DATA LISTING:
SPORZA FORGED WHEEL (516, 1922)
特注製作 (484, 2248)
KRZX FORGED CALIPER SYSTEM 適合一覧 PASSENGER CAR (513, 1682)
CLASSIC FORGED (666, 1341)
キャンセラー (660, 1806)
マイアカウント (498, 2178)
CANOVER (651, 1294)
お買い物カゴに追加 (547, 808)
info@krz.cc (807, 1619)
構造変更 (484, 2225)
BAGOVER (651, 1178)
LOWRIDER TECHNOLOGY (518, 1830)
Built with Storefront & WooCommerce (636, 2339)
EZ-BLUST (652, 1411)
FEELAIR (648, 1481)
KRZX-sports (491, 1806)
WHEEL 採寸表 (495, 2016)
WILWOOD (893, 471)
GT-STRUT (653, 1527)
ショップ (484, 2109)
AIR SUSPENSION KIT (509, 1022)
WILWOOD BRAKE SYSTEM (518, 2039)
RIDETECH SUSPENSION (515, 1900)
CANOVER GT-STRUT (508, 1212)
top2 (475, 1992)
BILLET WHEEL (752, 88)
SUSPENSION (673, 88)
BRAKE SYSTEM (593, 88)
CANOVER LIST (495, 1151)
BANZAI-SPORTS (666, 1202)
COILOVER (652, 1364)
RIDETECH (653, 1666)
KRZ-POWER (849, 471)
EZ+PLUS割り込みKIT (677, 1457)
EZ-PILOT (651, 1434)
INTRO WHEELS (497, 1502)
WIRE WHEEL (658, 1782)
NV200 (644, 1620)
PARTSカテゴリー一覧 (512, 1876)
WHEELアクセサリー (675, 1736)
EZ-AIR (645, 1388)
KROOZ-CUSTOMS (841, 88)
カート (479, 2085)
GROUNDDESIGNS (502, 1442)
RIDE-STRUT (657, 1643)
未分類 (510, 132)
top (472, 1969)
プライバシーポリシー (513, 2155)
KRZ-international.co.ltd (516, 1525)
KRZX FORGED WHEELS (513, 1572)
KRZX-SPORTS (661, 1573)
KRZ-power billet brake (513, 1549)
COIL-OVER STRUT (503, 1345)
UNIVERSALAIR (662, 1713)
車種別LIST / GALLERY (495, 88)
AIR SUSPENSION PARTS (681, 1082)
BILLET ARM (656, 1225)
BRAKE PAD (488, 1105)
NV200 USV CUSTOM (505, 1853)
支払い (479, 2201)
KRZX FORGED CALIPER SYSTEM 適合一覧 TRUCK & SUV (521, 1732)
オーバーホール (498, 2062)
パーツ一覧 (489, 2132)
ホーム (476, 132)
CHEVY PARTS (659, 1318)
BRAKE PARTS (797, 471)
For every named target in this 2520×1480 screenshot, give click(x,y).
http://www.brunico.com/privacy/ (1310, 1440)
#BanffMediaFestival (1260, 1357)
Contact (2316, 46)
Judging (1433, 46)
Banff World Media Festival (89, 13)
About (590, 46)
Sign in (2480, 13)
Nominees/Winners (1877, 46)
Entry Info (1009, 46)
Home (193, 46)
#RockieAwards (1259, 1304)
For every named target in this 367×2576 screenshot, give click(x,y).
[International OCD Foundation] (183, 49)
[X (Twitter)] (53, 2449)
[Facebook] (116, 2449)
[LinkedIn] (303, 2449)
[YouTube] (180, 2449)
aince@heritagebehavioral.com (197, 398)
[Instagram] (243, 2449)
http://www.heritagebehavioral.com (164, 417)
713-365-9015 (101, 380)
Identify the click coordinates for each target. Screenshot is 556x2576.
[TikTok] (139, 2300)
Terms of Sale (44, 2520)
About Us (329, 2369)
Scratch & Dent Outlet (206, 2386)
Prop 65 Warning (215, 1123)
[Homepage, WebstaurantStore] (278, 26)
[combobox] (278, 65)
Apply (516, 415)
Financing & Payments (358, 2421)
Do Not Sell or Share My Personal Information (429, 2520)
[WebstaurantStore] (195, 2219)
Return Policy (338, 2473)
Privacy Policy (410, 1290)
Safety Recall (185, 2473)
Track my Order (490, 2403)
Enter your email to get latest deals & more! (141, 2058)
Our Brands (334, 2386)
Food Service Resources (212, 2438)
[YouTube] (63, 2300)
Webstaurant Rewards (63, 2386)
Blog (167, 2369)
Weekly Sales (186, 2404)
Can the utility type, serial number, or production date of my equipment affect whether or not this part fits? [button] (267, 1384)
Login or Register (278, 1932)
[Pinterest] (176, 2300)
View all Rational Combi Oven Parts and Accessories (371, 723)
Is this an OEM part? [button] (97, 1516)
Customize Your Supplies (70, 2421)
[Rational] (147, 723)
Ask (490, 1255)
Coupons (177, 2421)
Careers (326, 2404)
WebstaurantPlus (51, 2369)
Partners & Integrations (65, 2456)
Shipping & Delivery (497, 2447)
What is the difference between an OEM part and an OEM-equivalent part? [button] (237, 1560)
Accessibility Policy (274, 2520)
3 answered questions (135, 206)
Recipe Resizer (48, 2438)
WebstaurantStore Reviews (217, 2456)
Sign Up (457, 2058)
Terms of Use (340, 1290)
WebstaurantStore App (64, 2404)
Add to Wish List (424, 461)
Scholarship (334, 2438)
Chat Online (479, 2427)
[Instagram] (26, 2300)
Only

WORK REQUEST:
In how many lines of the records does the word "KRZX" appear? Give the number alone.

YOUR RESPONSE:
5